┌─ Given records

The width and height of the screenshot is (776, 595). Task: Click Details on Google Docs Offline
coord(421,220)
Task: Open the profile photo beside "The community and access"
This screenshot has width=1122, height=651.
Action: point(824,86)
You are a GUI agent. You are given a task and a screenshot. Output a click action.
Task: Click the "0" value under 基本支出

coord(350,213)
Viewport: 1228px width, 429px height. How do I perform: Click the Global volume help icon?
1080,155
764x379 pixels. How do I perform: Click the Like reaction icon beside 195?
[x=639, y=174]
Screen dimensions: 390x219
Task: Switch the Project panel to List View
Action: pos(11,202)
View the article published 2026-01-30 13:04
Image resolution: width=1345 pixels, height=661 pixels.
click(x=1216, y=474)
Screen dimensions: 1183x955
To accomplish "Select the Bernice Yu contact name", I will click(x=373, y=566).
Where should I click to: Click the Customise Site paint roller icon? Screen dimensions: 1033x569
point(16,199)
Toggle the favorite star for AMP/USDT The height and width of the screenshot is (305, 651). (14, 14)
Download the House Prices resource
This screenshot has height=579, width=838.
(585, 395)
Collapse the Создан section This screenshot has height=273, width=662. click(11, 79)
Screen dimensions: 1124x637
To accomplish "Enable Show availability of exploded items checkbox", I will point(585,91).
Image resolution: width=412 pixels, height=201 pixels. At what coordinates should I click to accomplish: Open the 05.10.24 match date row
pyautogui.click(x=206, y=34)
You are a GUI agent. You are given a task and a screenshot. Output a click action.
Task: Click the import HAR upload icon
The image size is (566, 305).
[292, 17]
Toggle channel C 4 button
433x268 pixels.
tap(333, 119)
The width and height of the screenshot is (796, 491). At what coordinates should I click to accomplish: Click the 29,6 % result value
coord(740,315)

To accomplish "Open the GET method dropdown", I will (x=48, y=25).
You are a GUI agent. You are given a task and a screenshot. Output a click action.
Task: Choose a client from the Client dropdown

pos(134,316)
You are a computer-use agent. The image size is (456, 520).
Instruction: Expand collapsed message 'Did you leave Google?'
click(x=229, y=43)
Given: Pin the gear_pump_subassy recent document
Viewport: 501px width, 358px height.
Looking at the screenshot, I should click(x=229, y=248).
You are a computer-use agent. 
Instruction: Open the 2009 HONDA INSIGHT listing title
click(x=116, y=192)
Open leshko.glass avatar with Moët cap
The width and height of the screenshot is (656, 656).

└─

**Exercise details:**
Copy each line, exactly, that falls between the line containing "You are a computer-use agent. The" and the end of the entries, both included.

**Task solution:**
You are a computer-use agent. The image size is (456, 520).
Instruction: Expand collapsed message 'Did you leave Google?'
click(x=229, y=43)
Given: Pin the gear_pump_subassy recent document
Viewport: 501px width, 358px height.
Looking at the screenshot, I should click(x=229, y=248).
You are a computer-use agent. 
Instruction: Open the 2009 HONDA INSIGHT listing title
click(x=116, y=192)
Open leshko.glass avatar with Moët cap
The width and height of the screenshot is (656, 656).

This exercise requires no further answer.